Bâtiment de la Banque nationale suisse.
Sur la Place fédérale de Berne, le siège de la BNS ne se trouve qu'à quelque pas du Palais fédéral. Keystone / Peter Schneider

Au contraire de la situation aux États-Unis, l’indépendance de la Banque nationale suisse (BNS) est garantie par la Constitution. Mais d’où vient ce concept d’indépendance de la banque centrale? Et qu’en est-il de ce principe ailleurs dans le monde?

Le président américain Donald Trump énonce sans ambages ce qu’il pense des décisions de la banque centrale américaine. Beaucoup de mal. Il ne se contente pas d’exercer des pressions sur l’institut d’émission, il a aussi nommé Stephen Miran, un de ses plus proches conseillers économiques, pour un mandat temporaire parmi les six autres gouverneurs du Federal Reserve System (Fed), le système de banque centrale des États-Unis.

Une approche qui inquiète nombre d’experts. «Ces actions sapent le principe de l’indépendance de la banque centrale, explique à Swissinfo la professeure Carolina Garriga, de l’Université d’Essex. Mais cela ne diffère malheureusement guère des autres actions qui viennent miner les institutions et autres normes démocratiques et technocratiques.»

Cela dit, aux États-Unis, l’indépendance de la justice est garantie par la Constitution américaine. Rien de tel en revanche en ce qui concerne l’indépendance de la banque centrale.

D’où vient l’indépendance de la banque centrale?

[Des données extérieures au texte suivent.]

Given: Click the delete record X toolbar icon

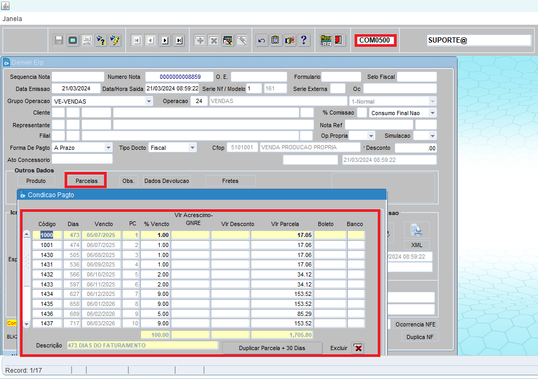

Cette notion d’indépendance de la banque centrale est un concept récent. C’est une réaction aux tendances inflationnistes consécutives à la fin du système de Bretton Woods. Une indépendance muée en norme qui a fait florès dans les années 1980 et 1990. En Suisse, l’indépendance de la banque nationale (BNS) figure dans la Constitution depuis 1999.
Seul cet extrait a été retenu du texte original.